Collected data entries:
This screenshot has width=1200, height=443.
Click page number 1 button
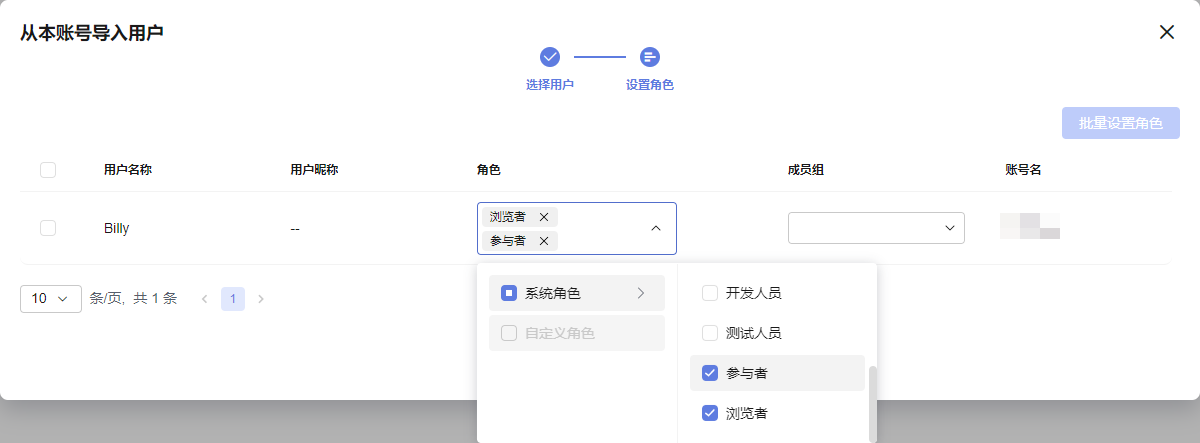233,299
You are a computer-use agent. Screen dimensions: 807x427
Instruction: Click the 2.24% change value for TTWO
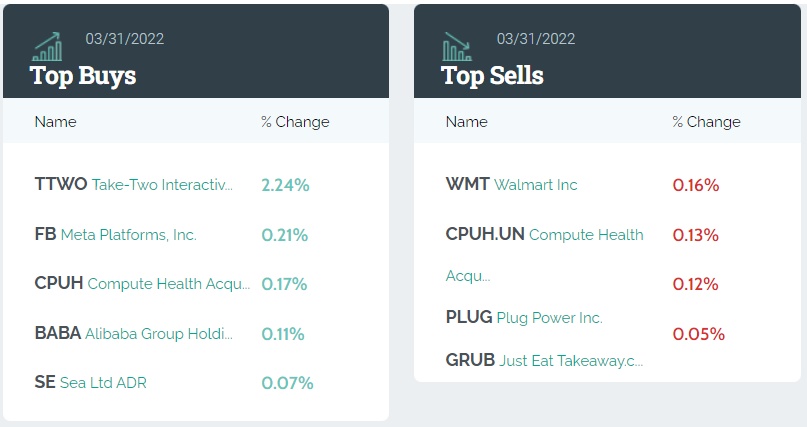pyautogui.click(x=285, y=185)
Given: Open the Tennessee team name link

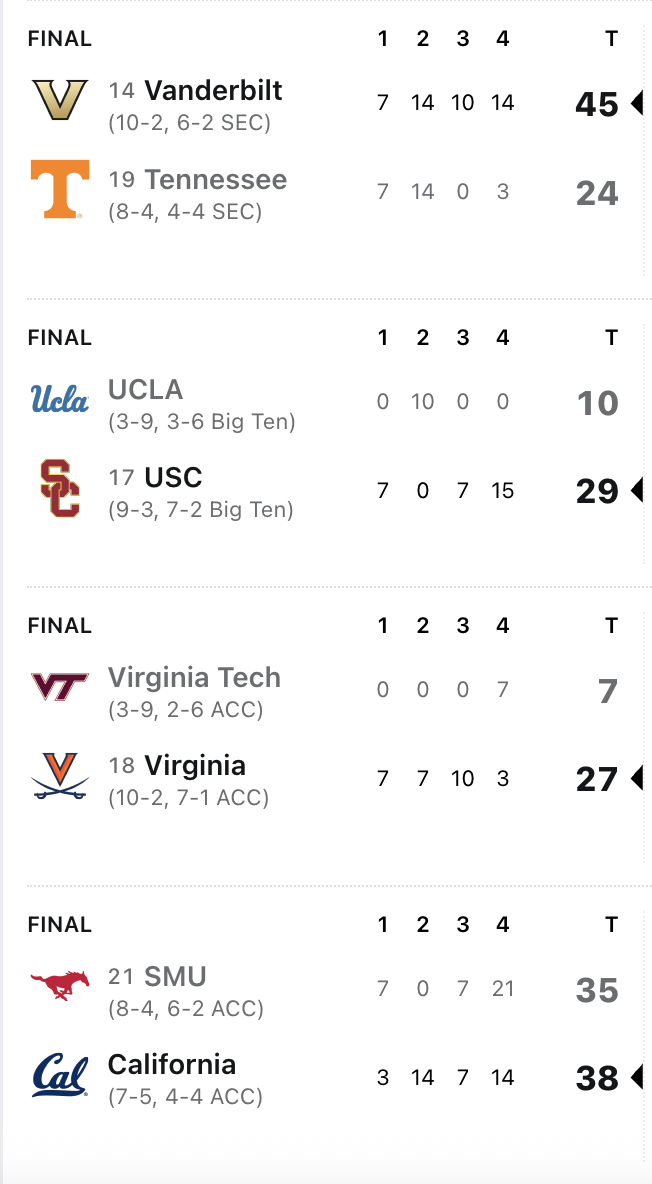Looking at the screenshot, I should (x=215, y=180).

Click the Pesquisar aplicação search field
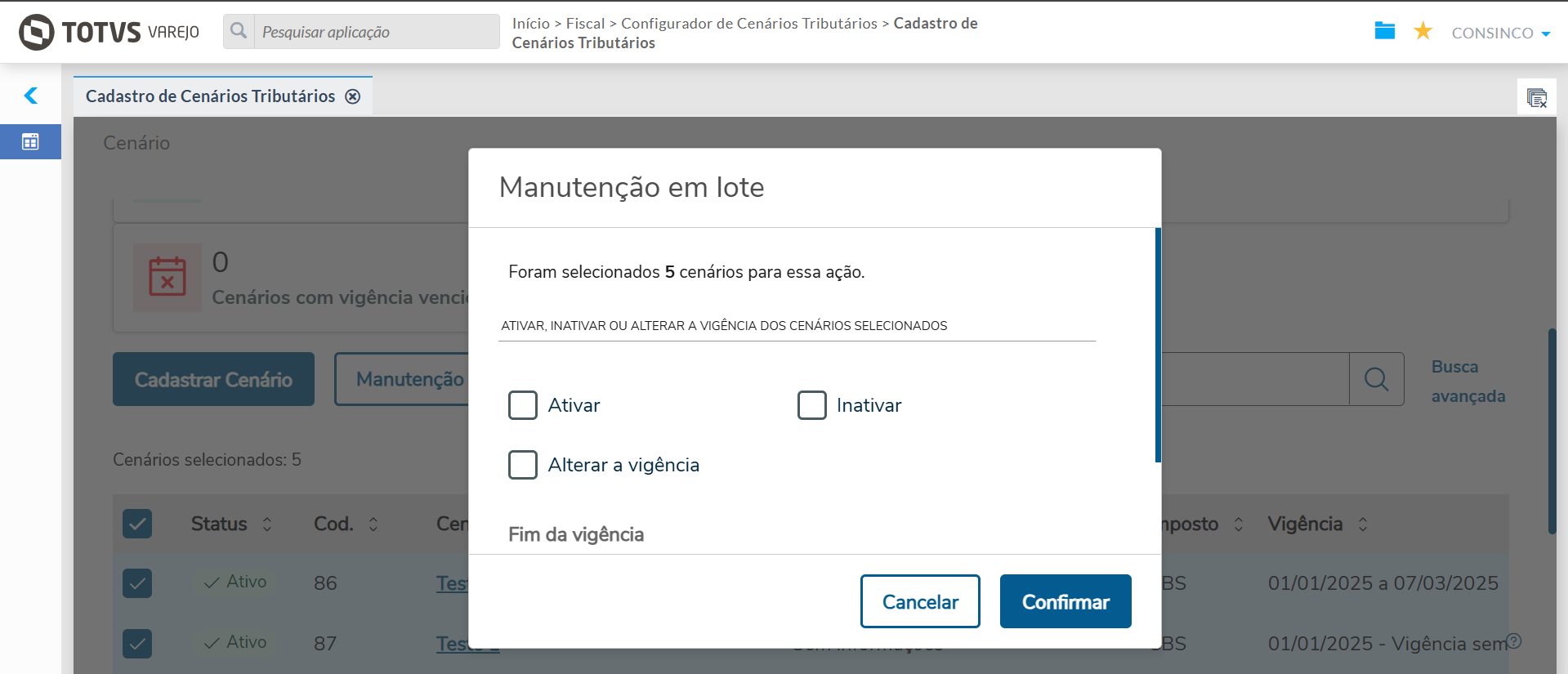[x=376, y=32]
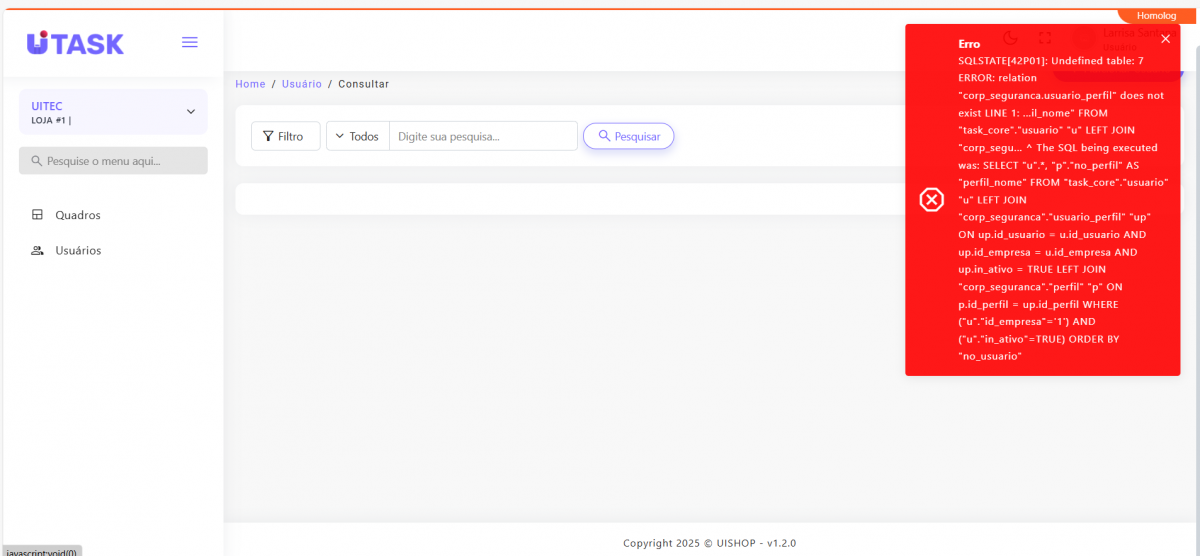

_Work instruction_
Repeat the data verbatim, excluding all pictures.

_Output_
This screenshot has width=1200, height=443.
Click page number 1 button
233,299
You are a computer-use agent. Screen dimensions: 807x427
Instruction: Click the 2.24% change value for TTWO
pyautogui.click(x=285, y=185)
Given: Open the Tennessee team name link

Looking at the screenshot, I should (x=215, y=180).

Click the Pesquisar aplicação search field
[x=376, y=32]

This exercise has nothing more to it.